The TB GAPS study is moving forward with great partner collaboration and multi-stakeholder participation.
So far, research findings from TB GAPS and other Global TB Program projects have already informed policy and practice changes at the clinical, national and global levels, and the Global TB Program team is regularly engaged in updating guidelines in care and treatment of TB among children at the country level and with the World Health Organization (WHO). These changes have made an elevated, globally recognized standard of care accessible to more people, promoting health and saving lives.
An example of a major success story is the treatment of drug-resistant TB (DR-TB).
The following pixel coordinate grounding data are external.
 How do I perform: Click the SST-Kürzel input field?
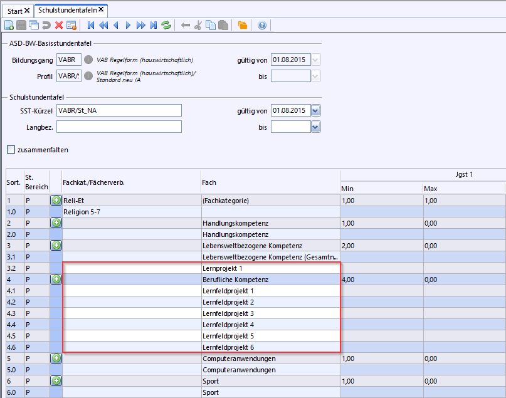point(119,111)
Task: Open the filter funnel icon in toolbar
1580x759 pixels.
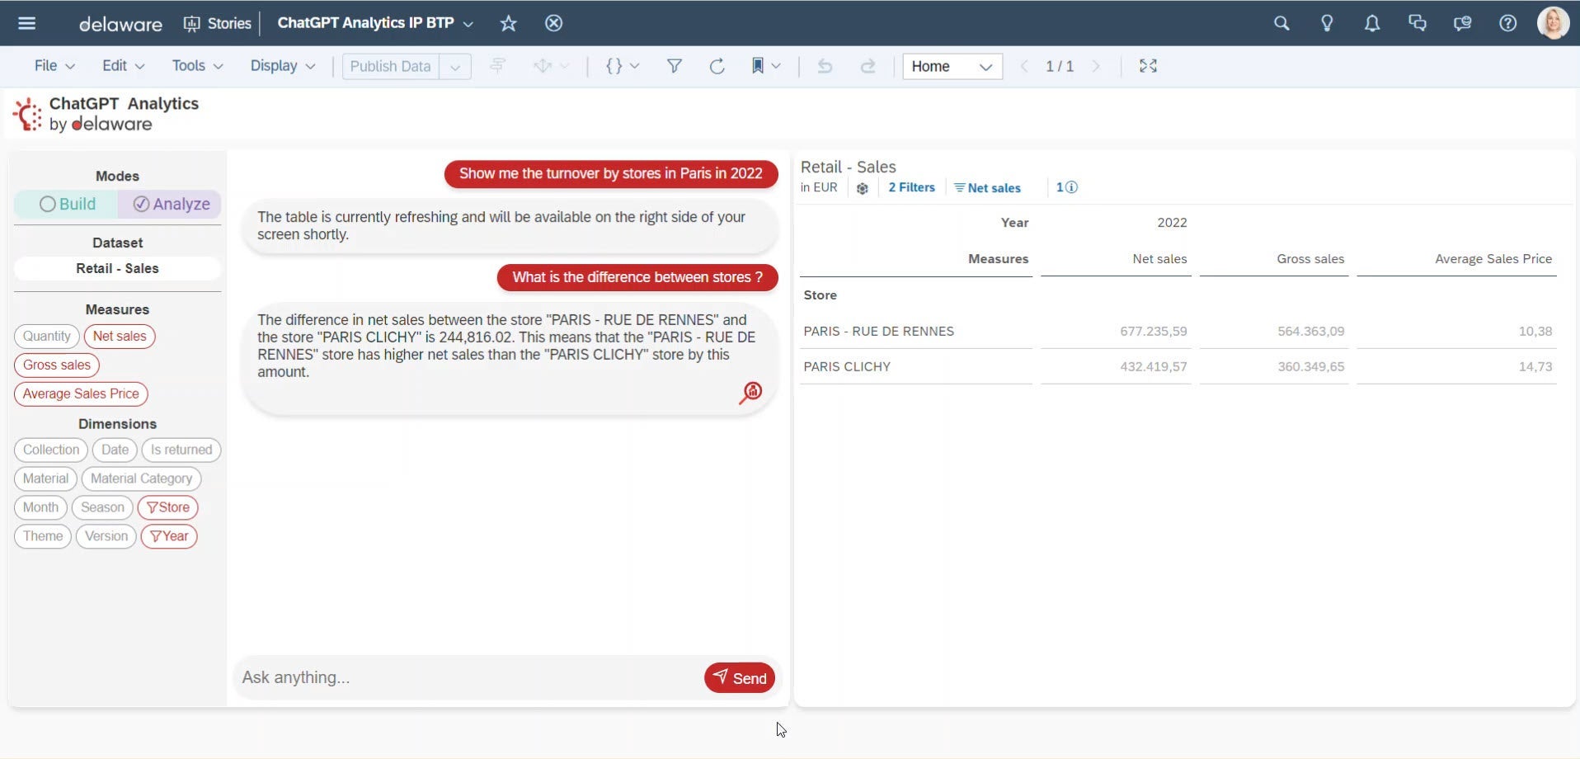Action: (674, 67)
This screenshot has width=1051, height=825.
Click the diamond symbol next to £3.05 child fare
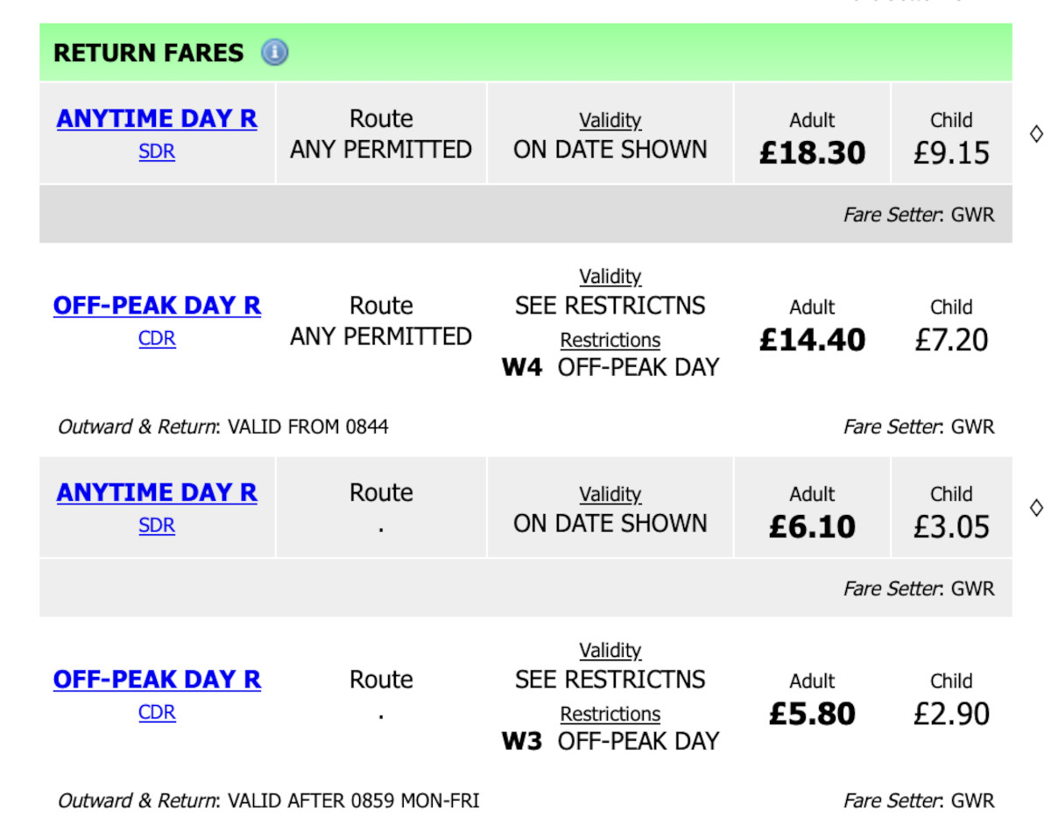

“DR-TB used to take two to three years to treat. Now, we’ve introduced an effective combination of fewer drugs that is less costly and shortens treatment, which increases the likelihood of compliance with the full course of treatment. As of 2022, we can treat DR-TB in just six months, which is comparable to treating regular TB cases,” Dr. Vambe said.
The study is also revealing some surprises that will contradict previous assumptions about TB in the medical community.
“We have found some results that we did not anticipate. Information from this project will fill huge gaps in the evidence and provide new evidence that will inform our mission to eliminate TB globally going forward,” Dr. Mandalakas said.